Most people think that the size of the air conditioner refers to its physical dimensions. However, this is not true. The AC size is its cooling capacity that is measured in British Thermal Units or BTUs. Irrespective of which AC one selects, an optimum sized AC that is based on the room size will:
- Ensure its best efficiency performance and
- Lower its operational costs.
Thus, even before looking into the nitty-grities of AC buying, it is important to calculate the space it will have to cool.
Cooling area calculation
This is very simple and can be obtained by multiplying the length and breadth of the cooling area. This area when multiplied again by 25BTUs gives the cooling capacity required from the AC to be purchased.
While the above formula works for a rectangular space, for triangular spaces, the formula for calculating the room size is (length x breadth)/2. For an odd-shaped room, the room needs to be broken down into squares, rectangles, triangles and then measurements taken accordingly to calculate the area.
Purchasing a smaller AC will affect the air conditioner service.
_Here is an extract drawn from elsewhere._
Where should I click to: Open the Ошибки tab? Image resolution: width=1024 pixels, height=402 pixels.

Such inverters will only run thereby increasing the energy bills without much cooling the room.
Large-sized ACs will have a higher cooling capacity. Thus, they will cool the room very quickly thereby:
- Making people catch a cold from the extreme difference in temperature and
- Extracting all moisture from the room.
Such large-sized ACs will switch on and switch off with alarming frequency that might harm the compressor of the new machine. Additionally, the user would also have to buy a humidifier thereby adding to the AC costs.
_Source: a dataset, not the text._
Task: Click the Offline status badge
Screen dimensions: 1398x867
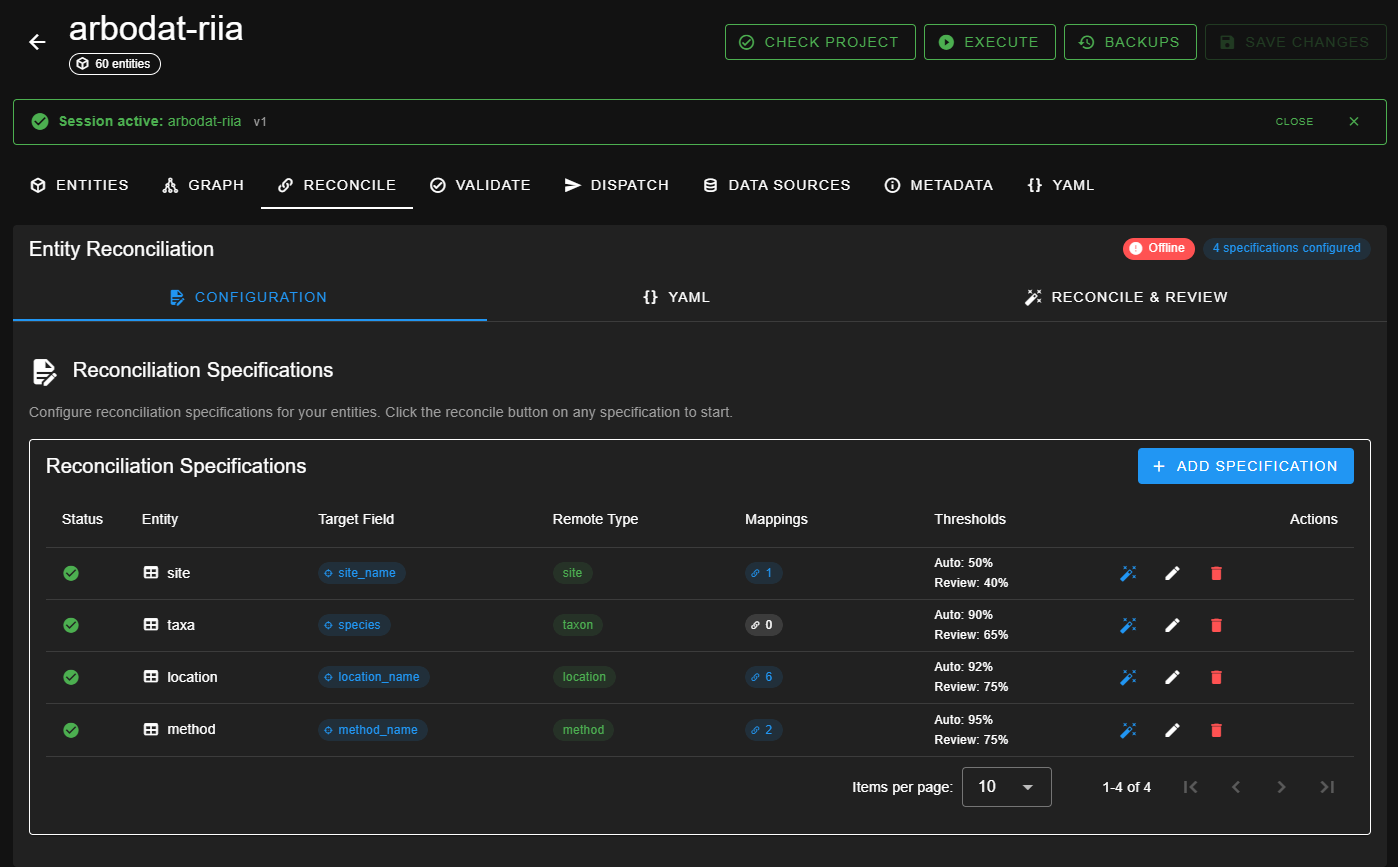Action: click(1158, 248)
Thus understanding the cooling area and opting for an optimum sized AC based on it will ensure the correct buy.
It is also very important to note here that a higher BTU indicates that the AC will cool the room faster and is hence the better AC. However, in reality, there are very few ACs that match up to the mentioned AC BTU. Thus, the BTU should not be the sole criterion on which to purchase the air conditioner.
Factors affecting BTU calculation
However, certain other factors also affect the BTU or AC cooling capacity. They are:
- Ceiling height: For rooms with ceiling height more than the standard 8ft, ACs with higher BTU should be chosen to factor in the room height. Rooms that have a ceiling height of fewer than 8ft should opt for an AC with lower BTU.
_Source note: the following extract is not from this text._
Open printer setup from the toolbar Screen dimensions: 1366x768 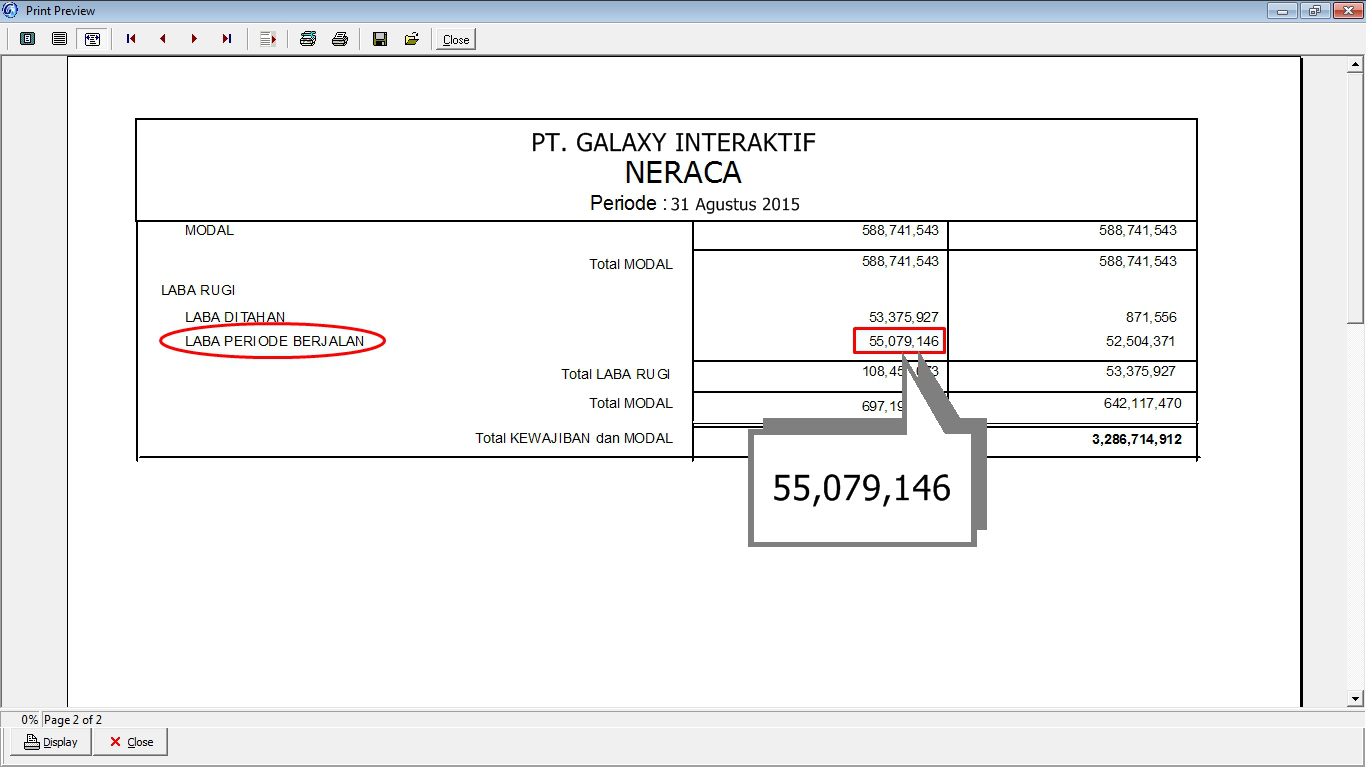coord(308,39)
- Sunlight: The amount of sunlight entering the room has a strong impact on the cooling capacity of the AC. For sunny rooms, the BTU required should be increased by 10% for optimal air conditioner service. For rooms that are shaded, the BTU should be decreased by 10%
- Occupants: More the number of occupants using the room, the higher should be the cooling capacity of the AC.
- Kitchen: When installing AC in the kitchen, the BTU calculated should be increased by 4000 units.
Buying an undersized or oversized AC is one of the most common mistakes people make when buying an AC. Thus, the size of the room should be taken into consideration and the purchase based on it.